ARTIKEL —
════════════════════
Die sieben Fragen stellte Ralf Grauel

In den Mühlen der Macht

Die Verdi-Oper SIMON BOCCANEGRA erzählt von der moralischen Zerstörung eines politischen Talents. Warum gehen so viele Menschen zugrunde, sobald sie Verantwortung übernehmen und ins öffentliche Amt eintreten? Ein Gespräch mit Politikerin Christa Nickels

Christa Nickels, warum ist Politik das ewig schmutzige Geschäft?
Weil in der Politik das Konkurrieren systemimmanent ist. Jede Position, die jemand erlangt, ist für andere – die an dieser Stelle gerne wirken würden – obsolet. Damit können viele schlecht umgehen. Hinzu kommt, dass es oft nicht um beste Befähigung geht, sondern um größtmögliche Nähe und Nibelungentreue zu den Protagonist*innen der Führungszirkel. Hier kommt es oft zu klandestinen Absprachen und Postengeschacher, die demokratische Abstimmungsprozesse unterlaufen und ad absurdum führen.
════════════════════
ERFASSTE DATEN —
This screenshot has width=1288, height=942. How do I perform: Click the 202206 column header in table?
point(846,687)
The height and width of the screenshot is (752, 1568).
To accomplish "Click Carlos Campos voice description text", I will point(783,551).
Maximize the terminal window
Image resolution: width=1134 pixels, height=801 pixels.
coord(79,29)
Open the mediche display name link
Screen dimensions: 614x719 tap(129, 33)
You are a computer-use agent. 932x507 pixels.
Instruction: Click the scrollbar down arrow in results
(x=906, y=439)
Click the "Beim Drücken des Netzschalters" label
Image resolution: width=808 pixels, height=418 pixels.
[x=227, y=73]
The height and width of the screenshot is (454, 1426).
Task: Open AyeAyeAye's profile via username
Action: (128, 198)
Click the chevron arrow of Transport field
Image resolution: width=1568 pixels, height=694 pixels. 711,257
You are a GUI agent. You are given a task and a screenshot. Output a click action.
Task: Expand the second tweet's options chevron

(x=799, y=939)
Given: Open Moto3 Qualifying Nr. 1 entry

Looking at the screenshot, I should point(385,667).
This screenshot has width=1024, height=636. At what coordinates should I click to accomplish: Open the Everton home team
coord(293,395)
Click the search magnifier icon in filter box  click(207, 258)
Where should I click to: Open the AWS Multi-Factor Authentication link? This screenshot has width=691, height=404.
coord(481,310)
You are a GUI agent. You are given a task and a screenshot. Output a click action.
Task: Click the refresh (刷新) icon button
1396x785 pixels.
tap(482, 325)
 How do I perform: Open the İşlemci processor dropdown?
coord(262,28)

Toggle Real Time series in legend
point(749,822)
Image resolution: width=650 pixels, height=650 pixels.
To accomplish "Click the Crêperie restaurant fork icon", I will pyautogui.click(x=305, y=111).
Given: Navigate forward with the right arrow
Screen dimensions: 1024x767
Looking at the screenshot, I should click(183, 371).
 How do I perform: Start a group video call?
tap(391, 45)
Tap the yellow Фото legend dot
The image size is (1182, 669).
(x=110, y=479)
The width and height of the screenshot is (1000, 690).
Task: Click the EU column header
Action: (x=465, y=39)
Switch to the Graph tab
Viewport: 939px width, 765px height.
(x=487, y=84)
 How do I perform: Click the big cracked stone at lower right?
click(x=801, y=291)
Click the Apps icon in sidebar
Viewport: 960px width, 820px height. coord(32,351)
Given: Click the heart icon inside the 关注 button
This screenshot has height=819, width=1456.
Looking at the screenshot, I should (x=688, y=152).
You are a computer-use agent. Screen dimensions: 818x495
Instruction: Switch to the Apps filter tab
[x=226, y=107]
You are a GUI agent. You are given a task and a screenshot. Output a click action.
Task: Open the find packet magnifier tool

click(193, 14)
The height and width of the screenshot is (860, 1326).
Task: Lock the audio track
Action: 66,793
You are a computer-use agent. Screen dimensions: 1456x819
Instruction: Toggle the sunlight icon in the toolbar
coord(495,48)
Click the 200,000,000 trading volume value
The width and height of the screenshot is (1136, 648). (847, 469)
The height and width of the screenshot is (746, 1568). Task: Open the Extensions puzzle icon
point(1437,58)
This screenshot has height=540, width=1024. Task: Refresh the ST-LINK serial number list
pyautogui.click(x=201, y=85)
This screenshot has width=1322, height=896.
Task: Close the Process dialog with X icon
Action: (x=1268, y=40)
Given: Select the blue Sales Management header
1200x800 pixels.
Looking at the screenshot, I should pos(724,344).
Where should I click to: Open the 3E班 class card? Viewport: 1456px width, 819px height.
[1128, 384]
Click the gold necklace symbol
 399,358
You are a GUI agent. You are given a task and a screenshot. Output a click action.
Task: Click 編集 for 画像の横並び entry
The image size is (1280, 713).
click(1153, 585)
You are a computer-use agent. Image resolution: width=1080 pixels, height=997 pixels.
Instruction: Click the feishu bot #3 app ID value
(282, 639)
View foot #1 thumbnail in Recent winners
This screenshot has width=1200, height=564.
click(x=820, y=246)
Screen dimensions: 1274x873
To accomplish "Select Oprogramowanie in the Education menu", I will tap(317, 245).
════════════════════
KURZE AUFGABE 1 —
Schreibe aus dem Gespräch mit Christa Nickels die Stelle von „In den Mühlen“ bis „ad absurdum führen.“ wortgetreu ab.
KURZE AUFGABE 2 —
Wer stellte laut dem Gespräch mit Christa Nickels die sieben Fragen?
KURZE AUFGABE 3 —
Welche Begründung gibt Christa Nickels im Gespräch dafür, dass Politik das ewig schmutzige Geschäft ist? Antworte in höchstens drei Sätzen.

ERGEBNIS 1 —
In den Mühlen der Macht

Die Verdi-Oper SIMON BOCCANEGRA erzählt von der moralischen Zerstörung eines politischen Talents. Warum gehen so viele Menschen zugrunde, sobald sie Verantwortung übernehmen und ins öffentliche Amt eintreten? Ein Gespräch mit Politikerin Christa Nickels

Christa Nickels, warum ist Politik das ewig schmutzige Geschäft?
Weil in der Politik das Konkurrieren systemimmanent ist. Jede Position, die jemand erlangt, ist für andere – die an dieser Stelle gerne wirken würden – obsolet. Damit können viele schlecht umgehen. Hinzu kommt, dass es oft nicht um beste Befähigung geht, sondern um größtmögliche Nähe und Nibelungentreue zu den Protagonist*innen der Führungszirkel. Hier kommt es oft zu klandestinen Absprachen und Postengeschacher, die demokratische Abstimmungsprozesse unterlaufen und ad absurdum führen.

ERGEBNIS 2 —
Ralf Grauel.

ERGEBNIS 3 —
In der Politik ist das Konkurrieren systemimmanent, denn jede Position, die jemand erlangt, ist für andere, die dort gern wirken würden, obsolet, und damit können viele schlecht umgehen. Hinzu kommt, dass es oft nicht um beste Befähigung geht, sondern um größtmögliche Nähe und Nibelungentreue zu den Führungszirkeln. Das führt zu klandestinen Absprachen und Postengeschacher, die demokratische Abstimmungsprozesse unterlaufen.